PROSTATE CANCER-ASSOCIATED NONCODING RNA 1; PRNCR1

Alternative titles; symbolsPROSTATE CANCER-ASSOCIATED TRANSCRIPT 8; PCAT8CANCER-ASSOCIATED REGION LONG NONCODING RNA 4; CARLO3lncRNA CARLO3HGNC Approved Gene Sym...

Alternative titles; symbols

  • PROSTATE CANCER-ASSOCIATED TRANSCRIPT 8; PCAT8
  • CANCER-ASSOCIATED REGION LONG NONCODING RNA 4; CARLO3
  • lncRNA CARLO3

HGNC Approved Gene Symbol: PRNCR1

Cytogenetic location: 8q24.21 Genomic coordinates (GRCh38): 8:127,079,873-127,092,594 (from NCBI)

▼ Description
Long noncoding RNAs (lncRNAs), such as PRNCR1, are transcripts longer than 200 bp that have no protein-coding potential and function in various cellular processes (Kim et al., 2014).

▼ Cloning and Expression
By fine mapping and sequencing of a region of chromosome 8 linked with prostate cancer (see HPC10, 611100), Chung et al. (2011) identified PRNCR1. The transcript was approximately 13 kb long and was polyadenylated. PRNCR1 shares sequence similarity with the SRRM1 (605975) transcript from chromosome 1.

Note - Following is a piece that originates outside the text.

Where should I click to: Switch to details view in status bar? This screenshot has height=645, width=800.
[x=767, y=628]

By sequence analysis and RACE with human colorectal cancer-derived cells, Kim et al. (2014) identified several lncRNAs, including PRNCR1, which they called CARLO3, in a region of chromosome 8q24.21 that harbors cancer-associated variants and enhancer activity.

▼ Gene Structure
Chung et al. (2011) observed that the PRNCR1 transcript contains no introns.

▼ Mapping
By genomic sequence analysis, Chung et al. (2011) mapped the PRNCR1 gene to chromosome 8q24.

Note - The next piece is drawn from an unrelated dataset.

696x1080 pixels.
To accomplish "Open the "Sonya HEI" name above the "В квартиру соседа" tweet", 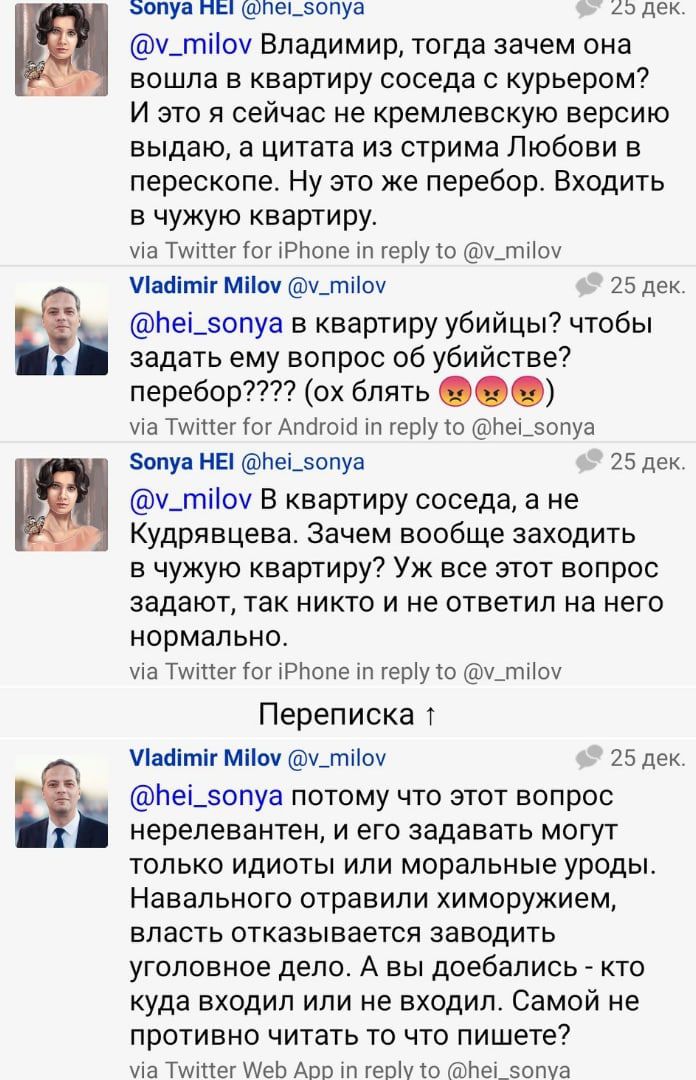I will [182, 461].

By sequence analysis, Kim et al. (2014) mapped the PRNCR1 gene to a region of chromosome 8q24.21 that lacks protein-coding genes.

▼ Gene Function
Using real-time quantitative RT-PCR, Chung et al. (2011) found that expression of PRNCR1 was upregulated in 5 of 10 microdissected prostate cancer cell populations and 2 of 4 prostate intraepithelial neoplasias compared with normal prostate epithelial cells microdissected from the same prostate cancer tissues. Knockdown of PRNCR1 via small interfering RNA duplexes reduced cell viability in androgen-sensitive LNCaP prostate cancer cells and reduced growth in an androgen receptor (AR; 313700)-negative prostate cancer cell line. Knockdown of PRNCR1 reduced expression of a cotransfected AR reporter gene following androgen stimulation.

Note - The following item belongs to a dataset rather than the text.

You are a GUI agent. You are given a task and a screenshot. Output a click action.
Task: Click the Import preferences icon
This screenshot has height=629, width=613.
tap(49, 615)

Yang et al. (2013) reported that 2 lncRNAs highly overexpressed in aggressive prostate cancer, PRNCR1 and PCGEM1 (605443), bind successively to the AR and strongly enhance both ligand-dependent and ligand-independent AR-mediated gene activation programs and proliferation in prostate cancer cells. Binding of PRNCR1 to the carboxy-terminally acetylated AR on enhancers and its association with DOT1L (607375) appear to be required for recruitment of the second lncRNA, PCGEM1, to the AR amino terminus, which is methylated by DOT1L. Unexpectedly, recognition of specific protein marks by PCGEM1-recruited pygopus-2 (PYGO2; 606903) PHD domain enhances selective looping of AR-bound enhancers to target gene promoters in these cells. In resistant prostate cancer cells, these overexpressed lncRNAs can interact with, and are required for, the robust activation of both truncated and full-length AR, causing ligand-independent activation of the AR transcriptional program and cell proliferation. Conditionally expressed short hairpin RNA targeting these lncRNAs in castration-resistant prostate cancer cell lines strongly suppressed tumor xenograft growth in vivo. Yang et al. (2013) concluded that these overexpressed lncRNAs can potentially serve as a required component of castration resistance in prostatic tumors.

▼ Molecular Genetics
Chung et al. (2011) identified a 4-SNP haplotype within the PRNCR1 gene that was associated with prostate cancer susceptibility (p = 2.00 x 10(-24), OR = 1.74, 95% confidence interval = 1.56-1.93). For discussion of multiple independent variants on chromosome 8q24 associated with prostate cancer, see HPC10 (611100).

Tags: 8q24.21